Sul piano geopolitico, il dominio del compute ricalca le dinamiche di potenza degli Stati. Gli Stati Uniti vantano circa il 74 % della capacità di supercalcolo IA ad alta fascia, mentre Cina è attorno al 14 % e l’UE solo al 4,8 %. Il controllo di mega-cluster è oggi più strategico dell’arsenale nucleare: perché chi controlla il calcolo può lanciare nuovi modelli, bloccarne l’addestramento, imporre regole o vincoli all’accesso.

Negli investimenti è una violenza silenziosa.

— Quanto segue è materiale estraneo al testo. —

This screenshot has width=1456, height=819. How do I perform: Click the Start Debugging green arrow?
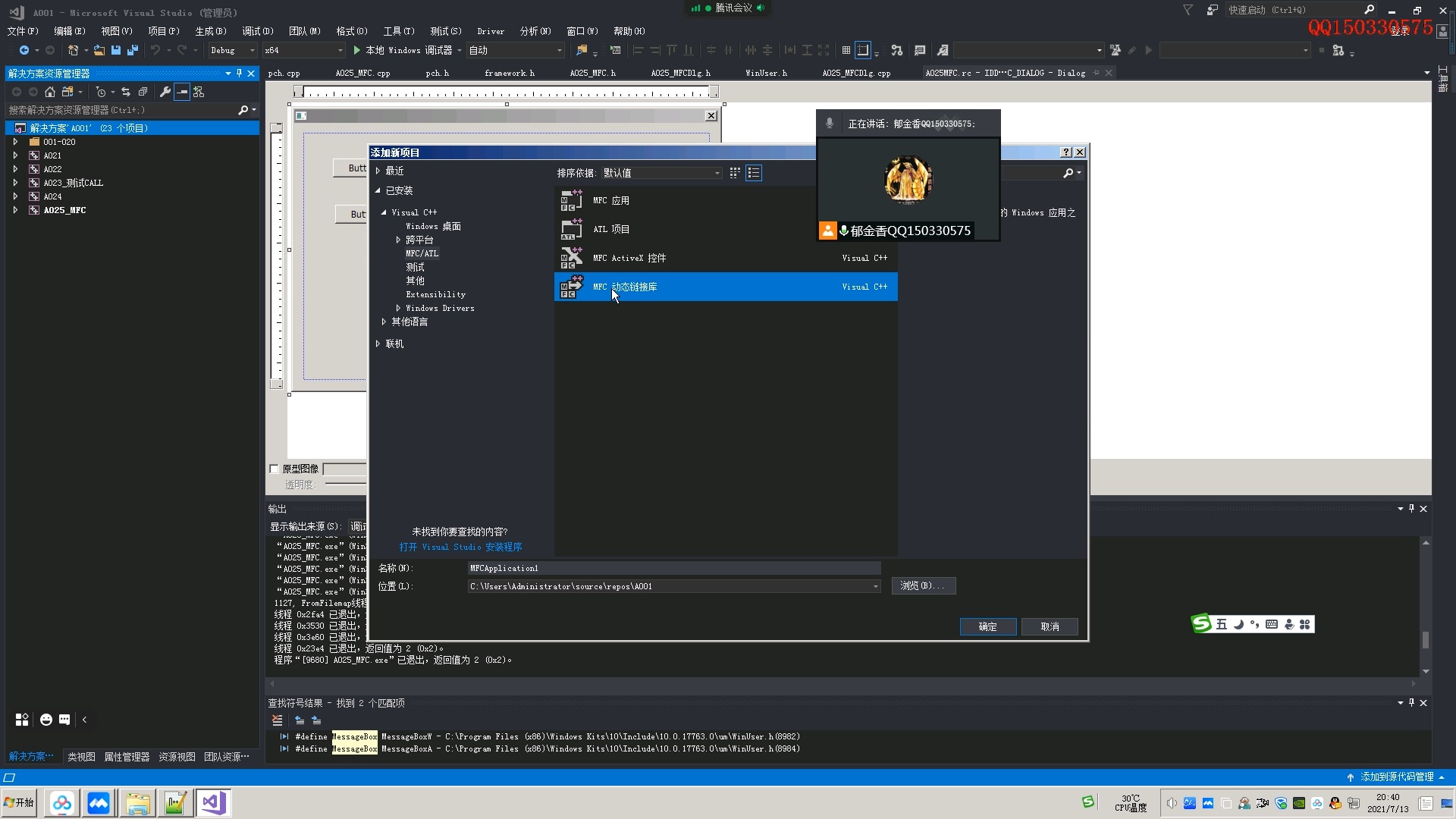[x=357, y=50]
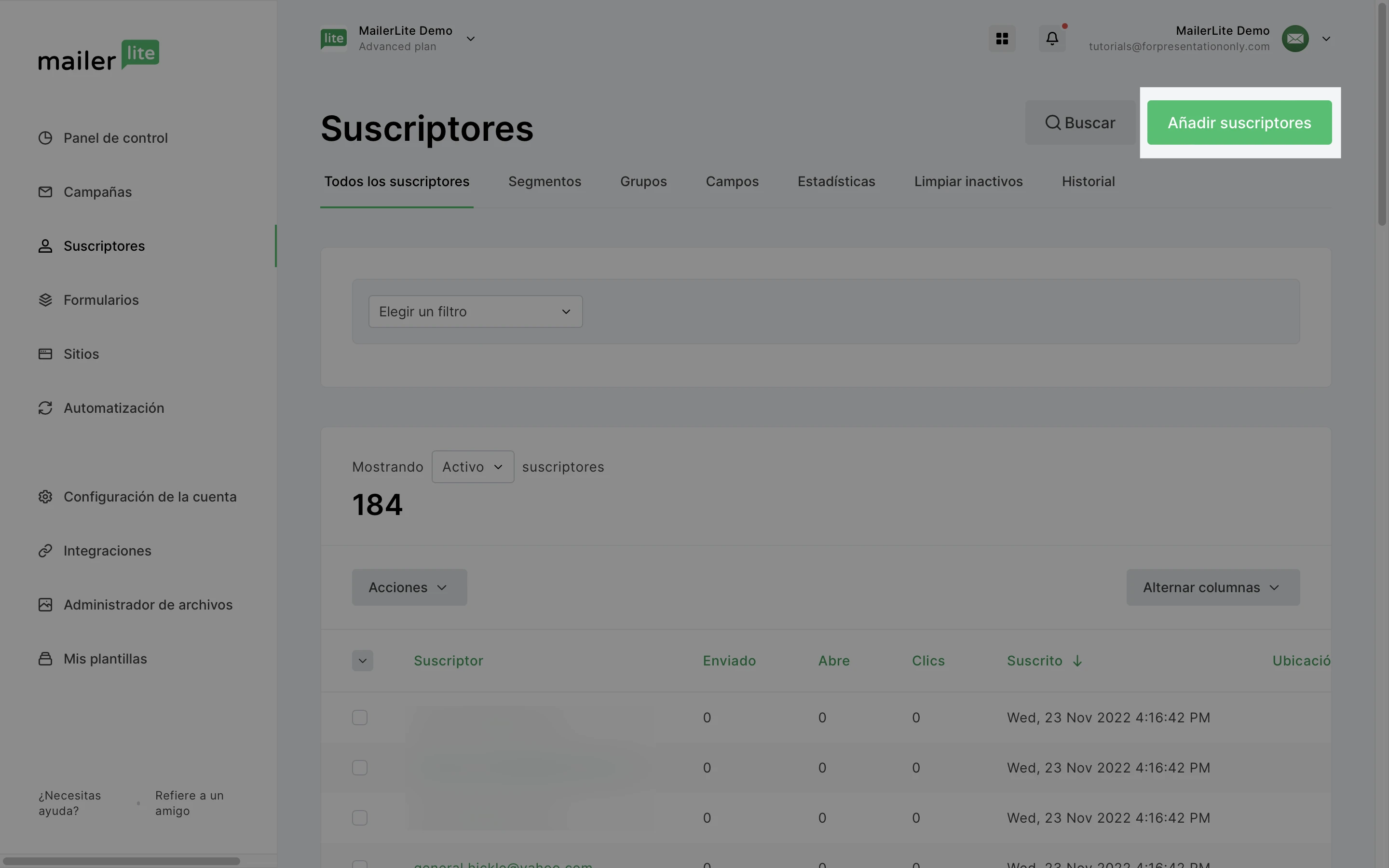
Task: Click the Integraciones link icon
Action: pyautogui.click(x=45, y=551)
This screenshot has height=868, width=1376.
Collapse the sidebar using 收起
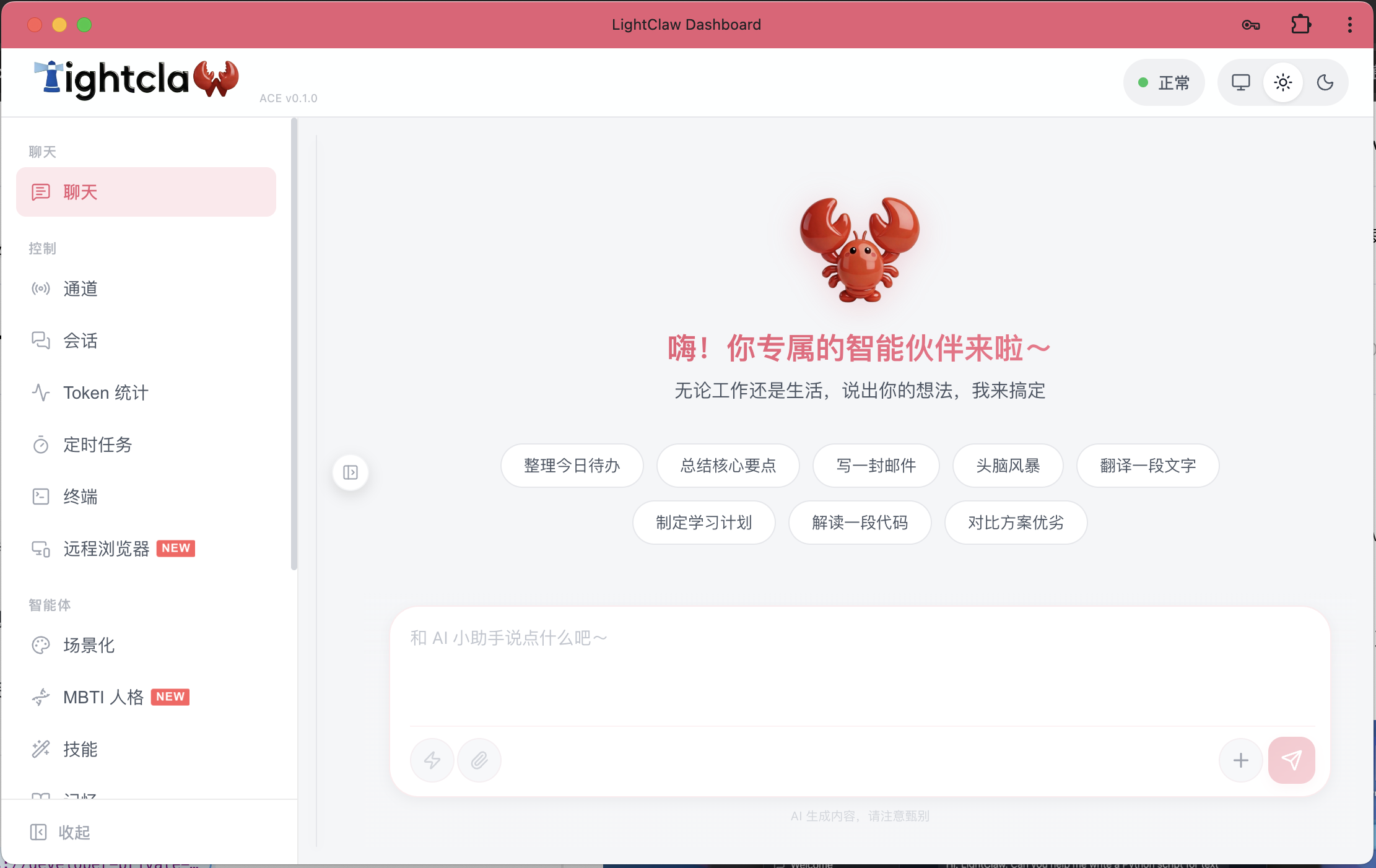point(74,832)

McKinsey denuncia che il “costo del compute” potrebbe raggiungere i 7.000 miliardi di dollari. I grandi cloud Amazon, Google, Microsoft, Meta – stanno riversando centinaia di miliardi per espandere data center IA. CoreWeave ha appena firmato un contratto da 14 miliardi con Meta per fornire infrastrutture IA. E OpenAI ha siglato un accordo gigantesco con AMD per la fornitura di GPU a sei gigawatt, dando all’azienda la facoltà di acquisire fino al 10 % del capitale.

Il conflitto di potere non è più sugli algoritmi, ma su chi controlla il ferro. L’IA appartiene non a chi la inventa, ma a chi la alimenta e la governa. Chi vincerà la corsa del compute deterrà il dominio tecnologico nel futuro prossimo.